**Tâches écrites**
- 1) Transcrivez fidèlement le passage du texte sur le renforcement musculaire qui commence aux mots « Surtout (et c’est » et se termine après les mots « de gainage latéraux. ».
- 2) Rédigez la suite du texte sur le renforcement musculaire, en partant de la fin de sa dernière phrase.

**Texte affiché**
------------------------
Pour ce qui est des cuisses j’observe très souvent des difficultés à produire de la force dés que l’on s’approche des 90 ° (le fameux exercice de la chaise) et donc pour toutes les positions à angles aigus (pourtant indispensables pour se mettre et se relever du sol) … même choses pour les fonctions de poussée (illustrée cette fois ci par la capacité à descendre bas sur une pompe et à remonter …)
Les exercices d’isométrie avec une grande conscience de la tension musculaire exercée vont être des outils de choix pour corriger ces problématiques de contrôle moteur, le yoga étant un magnifique point d’entrée dans ce travail.
Surtout (et c’est un véritable crédo pour moi) passer du temps à retrouver des capacités de gainage du noyau central du corps (disons la zone comprise entre les genoux et les épaules ) est pour moi un prérequis absolu avant tout programme de renforcement musculaire , … avec quelques situations références clés comme tenir différentes variantes de planche active indéformable à la gravité, ou encore la position de gym du hollow et enfin les positions de gainage latéraux.
------------------------
**Données affichées**
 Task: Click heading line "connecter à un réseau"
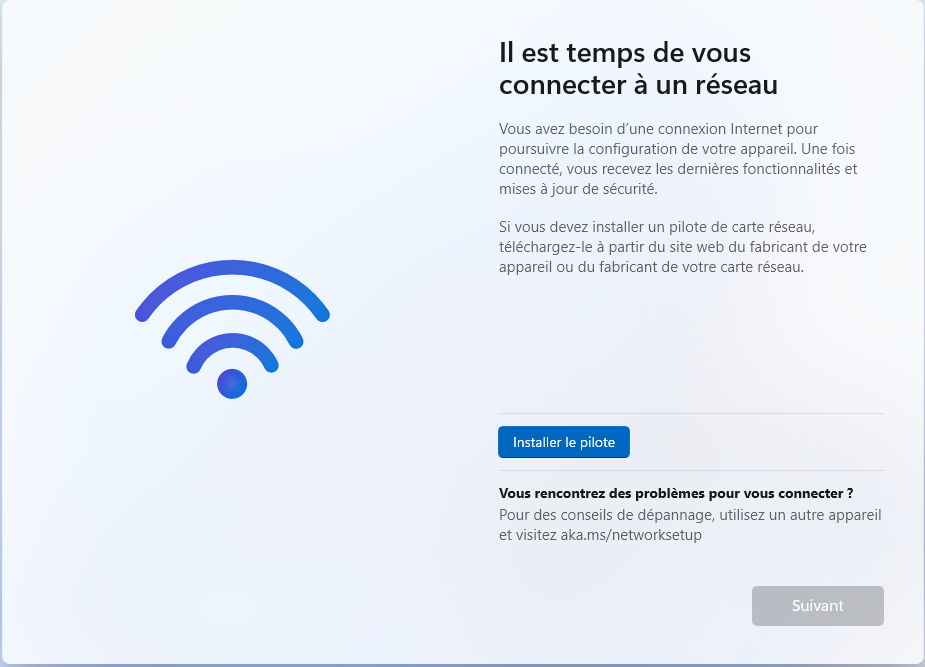coord(638,85)
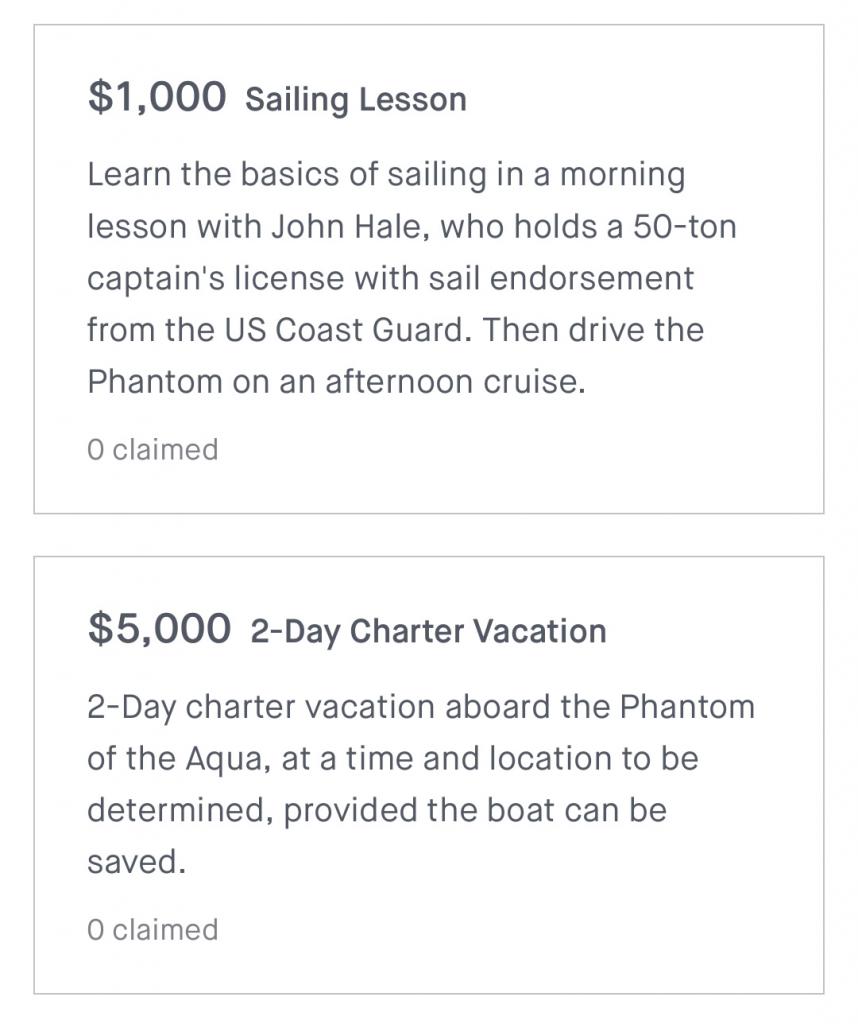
------------------------
**Résultats des tâches**
- 1)
Surtout (et c’est un véritable crédo pour moi) passer du temps à retrouver des capacités de gainage du noyau central du corps (disons la zone comprise entre les genoux et les épaules ) est pour moi un prérequis absolu avant tout programme de renforcement musculaire , … avec quelques situations références clés comme tenir différentes variantes de planche active indéformable à la gravité, ou encore la position de gym du hollow et enfin les positions de gainage latéraux.

- 2)
Ces positions de référence devant devenir de vraies positions de stabilité sur lesquelles nous pourrons venir greffer des mouvements dynamiques volontaires …
- Un manque général d’activité physique non sportives
Priorité essentielle également avant de se remettre au « sport « élever son niveau de dépenses énergétiques quotidiennes (ce que je pourrais résumer par « passer toujours moins de temps assis dans la journée «
C’est souvent le seul travail que les personnes ont à faire en dehors de nos séances durant les premiers mois, tracker le temps assis et questionner toutes les possibilités pour marcher plus … Prendre aussi l’habitude comme le font si bien les asiatiques de placer tout au long de la journée des micro-pauses de mouvements de mobilisation articulaire
Voici donc ce que je considère aujourd’hui comme le socle 0 pour un néo retraité désireux de reprendre sa santé en main et ce avant d’envisager de se lancer dans des activités.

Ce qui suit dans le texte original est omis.